Internal Medicine (East Africa)
Infections after renal transplant are a common cause of morbidity and are commonly due to Cytomegalovirus (CMV), Cryptococcus, Mycobacterium tuberculosis, and Aspergillus. Concurrent infections with both cryptococcal and tuberculous aetiologies are rare within the central nervous system (CNS). We present a case of a 67-year-old male patient who presented with three weeks of headaches, confusion, unsteady gait, and seizures. He had type 2 diabetes mellitus and hypertension. He had a kidney transplant three years prior and was on three immunosuppressive agents. He was HIV-negative.
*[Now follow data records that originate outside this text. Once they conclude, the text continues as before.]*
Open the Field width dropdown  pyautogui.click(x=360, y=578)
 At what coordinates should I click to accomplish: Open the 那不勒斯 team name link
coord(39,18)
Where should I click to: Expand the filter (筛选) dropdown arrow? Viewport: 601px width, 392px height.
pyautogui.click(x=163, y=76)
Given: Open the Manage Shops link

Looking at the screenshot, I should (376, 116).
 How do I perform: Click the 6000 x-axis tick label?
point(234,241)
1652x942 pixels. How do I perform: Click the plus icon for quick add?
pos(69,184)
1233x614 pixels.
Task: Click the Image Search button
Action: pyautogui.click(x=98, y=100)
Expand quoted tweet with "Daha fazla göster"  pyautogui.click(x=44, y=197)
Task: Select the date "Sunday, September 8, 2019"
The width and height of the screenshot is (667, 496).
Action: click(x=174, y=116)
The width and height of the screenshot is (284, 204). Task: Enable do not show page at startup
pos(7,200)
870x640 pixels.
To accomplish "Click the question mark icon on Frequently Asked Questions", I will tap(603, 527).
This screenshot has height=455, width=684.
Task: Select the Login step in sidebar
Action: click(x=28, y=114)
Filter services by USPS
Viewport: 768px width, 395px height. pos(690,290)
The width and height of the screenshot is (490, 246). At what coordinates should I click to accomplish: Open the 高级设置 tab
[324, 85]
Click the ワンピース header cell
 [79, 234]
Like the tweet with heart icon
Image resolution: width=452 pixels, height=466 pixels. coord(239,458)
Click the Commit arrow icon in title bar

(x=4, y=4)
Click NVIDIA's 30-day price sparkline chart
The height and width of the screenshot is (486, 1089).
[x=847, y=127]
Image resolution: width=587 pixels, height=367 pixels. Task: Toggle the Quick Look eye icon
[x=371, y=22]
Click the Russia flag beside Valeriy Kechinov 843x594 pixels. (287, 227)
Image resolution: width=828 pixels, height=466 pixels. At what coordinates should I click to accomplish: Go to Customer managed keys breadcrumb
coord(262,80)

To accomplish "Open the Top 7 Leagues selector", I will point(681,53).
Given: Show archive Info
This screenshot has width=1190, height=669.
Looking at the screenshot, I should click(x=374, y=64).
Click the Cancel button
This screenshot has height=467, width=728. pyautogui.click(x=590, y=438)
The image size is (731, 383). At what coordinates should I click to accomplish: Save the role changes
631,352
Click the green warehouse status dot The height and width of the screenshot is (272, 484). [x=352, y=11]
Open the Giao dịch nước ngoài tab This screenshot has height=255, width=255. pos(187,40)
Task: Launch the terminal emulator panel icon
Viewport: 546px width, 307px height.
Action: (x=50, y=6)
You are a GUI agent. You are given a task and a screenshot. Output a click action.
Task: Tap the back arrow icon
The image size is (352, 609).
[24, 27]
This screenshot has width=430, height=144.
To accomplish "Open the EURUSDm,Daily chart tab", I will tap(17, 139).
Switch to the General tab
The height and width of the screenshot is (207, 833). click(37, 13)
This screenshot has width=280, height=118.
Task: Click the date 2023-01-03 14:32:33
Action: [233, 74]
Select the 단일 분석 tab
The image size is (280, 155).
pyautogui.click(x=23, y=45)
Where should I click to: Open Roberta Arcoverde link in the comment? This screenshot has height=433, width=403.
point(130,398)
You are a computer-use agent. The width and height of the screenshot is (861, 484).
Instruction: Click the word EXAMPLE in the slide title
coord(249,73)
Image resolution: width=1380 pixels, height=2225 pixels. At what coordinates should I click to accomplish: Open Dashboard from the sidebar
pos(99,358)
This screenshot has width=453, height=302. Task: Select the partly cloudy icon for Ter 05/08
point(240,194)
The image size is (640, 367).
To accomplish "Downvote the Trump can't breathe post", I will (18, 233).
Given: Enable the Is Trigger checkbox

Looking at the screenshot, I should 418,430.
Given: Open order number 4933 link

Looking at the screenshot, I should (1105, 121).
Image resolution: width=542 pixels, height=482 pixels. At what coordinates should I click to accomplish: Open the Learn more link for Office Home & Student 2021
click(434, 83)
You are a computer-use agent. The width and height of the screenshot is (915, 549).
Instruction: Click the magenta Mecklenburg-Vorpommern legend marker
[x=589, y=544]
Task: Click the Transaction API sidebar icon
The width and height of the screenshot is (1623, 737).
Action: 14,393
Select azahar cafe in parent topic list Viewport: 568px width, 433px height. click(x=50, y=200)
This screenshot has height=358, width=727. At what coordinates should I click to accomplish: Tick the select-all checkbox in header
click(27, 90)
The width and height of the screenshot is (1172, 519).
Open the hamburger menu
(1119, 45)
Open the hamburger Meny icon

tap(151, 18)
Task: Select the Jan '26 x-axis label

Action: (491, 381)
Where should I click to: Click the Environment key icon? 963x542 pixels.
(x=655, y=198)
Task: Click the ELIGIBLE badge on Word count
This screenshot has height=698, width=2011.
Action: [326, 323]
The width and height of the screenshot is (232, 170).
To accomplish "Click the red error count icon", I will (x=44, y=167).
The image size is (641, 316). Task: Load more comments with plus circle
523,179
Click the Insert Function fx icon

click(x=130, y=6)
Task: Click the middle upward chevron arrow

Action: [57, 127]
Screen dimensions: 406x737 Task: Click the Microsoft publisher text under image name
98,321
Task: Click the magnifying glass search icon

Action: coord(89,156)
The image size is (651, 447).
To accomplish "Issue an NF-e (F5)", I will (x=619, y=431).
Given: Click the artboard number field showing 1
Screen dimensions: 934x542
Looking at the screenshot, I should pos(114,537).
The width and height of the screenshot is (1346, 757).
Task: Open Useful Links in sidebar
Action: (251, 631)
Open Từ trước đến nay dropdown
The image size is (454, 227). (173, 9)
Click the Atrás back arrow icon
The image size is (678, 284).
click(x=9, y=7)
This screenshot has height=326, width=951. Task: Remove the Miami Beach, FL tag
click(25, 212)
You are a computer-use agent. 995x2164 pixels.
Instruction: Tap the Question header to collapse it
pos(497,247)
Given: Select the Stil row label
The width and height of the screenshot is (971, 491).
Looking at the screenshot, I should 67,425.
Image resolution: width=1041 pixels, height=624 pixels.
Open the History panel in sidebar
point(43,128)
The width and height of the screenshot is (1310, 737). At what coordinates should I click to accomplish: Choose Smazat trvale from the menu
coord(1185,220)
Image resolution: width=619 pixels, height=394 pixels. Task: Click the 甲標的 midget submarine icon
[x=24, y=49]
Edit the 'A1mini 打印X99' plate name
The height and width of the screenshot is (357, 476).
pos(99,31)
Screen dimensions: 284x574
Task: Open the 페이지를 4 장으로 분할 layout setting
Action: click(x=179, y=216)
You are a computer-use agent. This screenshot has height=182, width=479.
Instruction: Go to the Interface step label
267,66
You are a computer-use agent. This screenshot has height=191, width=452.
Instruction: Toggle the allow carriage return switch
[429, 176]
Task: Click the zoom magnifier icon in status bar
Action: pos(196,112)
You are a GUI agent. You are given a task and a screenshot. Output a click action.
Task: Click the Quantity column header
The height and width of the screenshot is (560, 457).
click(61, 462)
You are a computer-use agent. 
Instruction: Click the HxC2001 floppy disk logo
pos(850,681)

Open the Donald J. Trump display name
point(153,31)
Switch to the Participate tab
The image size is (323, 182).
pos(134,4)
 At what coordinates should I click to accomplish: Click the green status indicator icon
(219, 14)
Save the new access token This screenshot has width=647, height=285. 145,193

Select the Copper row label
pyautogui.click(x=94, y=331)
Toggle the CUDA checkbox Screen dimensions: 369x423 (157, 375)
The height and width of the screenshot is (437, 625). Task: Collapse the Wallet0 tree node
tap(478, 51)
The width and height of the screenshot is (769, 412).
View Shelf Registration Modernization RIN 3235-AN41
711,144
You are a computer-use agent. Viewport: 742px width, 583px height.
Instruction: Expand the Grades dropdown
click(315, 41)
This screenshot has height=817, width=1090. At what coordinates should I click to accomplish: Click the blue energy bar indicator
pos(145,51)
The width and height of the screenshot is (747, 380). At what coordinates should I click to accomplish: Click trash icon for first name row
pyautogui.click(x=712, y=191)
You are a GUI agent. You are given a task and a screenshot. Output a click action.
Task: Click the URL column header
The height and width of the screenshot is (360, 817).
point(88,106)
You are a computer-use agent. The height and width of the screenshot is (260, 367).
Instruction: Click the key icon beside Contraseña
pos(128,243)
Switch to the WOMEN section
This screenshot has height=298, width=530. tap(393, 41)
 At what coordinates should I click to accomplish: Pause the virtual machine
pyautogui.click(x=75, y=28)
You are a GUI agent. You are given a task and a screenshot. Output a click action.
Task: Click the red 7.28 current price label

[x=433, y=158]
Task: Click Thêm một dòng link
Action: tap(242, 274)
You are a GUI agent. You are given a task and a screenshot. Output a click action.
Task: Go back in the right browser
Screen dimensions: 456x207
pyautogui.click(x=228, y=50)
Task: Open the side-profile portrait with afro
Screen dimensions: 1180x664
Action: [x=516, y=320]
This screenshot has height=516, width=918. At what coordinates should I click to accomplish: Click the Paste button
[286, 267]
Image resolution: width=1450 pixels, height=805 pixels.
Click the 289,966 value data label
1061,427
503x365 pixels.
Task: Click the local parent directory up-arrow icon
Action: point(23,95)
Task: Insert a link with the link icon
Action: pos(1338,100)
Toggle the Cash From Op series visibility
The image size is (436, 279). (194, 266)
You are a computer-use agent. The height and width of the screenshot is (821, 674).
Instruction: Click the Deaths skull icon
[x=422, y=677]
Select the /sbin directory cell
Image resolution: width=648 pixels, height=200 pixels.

He was evaluated and found to have cryptococcal meningitis and received appropriate treatment with liposomal amphotericin B, flucytosine, and serial lumbar punctures. He also had treatment for CMV viremia with valganciclovir. Three weeks later, after an initial good clinical response, he deteriorated with worsening confusion and persistent seizures. We re-evaluated him and found him to have brain imaging suggestive of tuberculosis. We started him on anti-tuberculous medication, and he improved significantly and was alert and seizure free at discharge home one month later. This case highlights that concurrent CNS infections with cryptococcus and tuberculosis do occur especially in patients who are severely immunosuppressed such as after a renal transplant. Failure to improve while on treatment for one CNS opportunistic infection should prompt one to investigate for other concurrent causes.
(2022). A Case Report of Concurrent Cryptococcal and Tuberculous Meningitis in an Immunosuppressed Renal Transplant Patient. Cureus, 14(11), 1-7.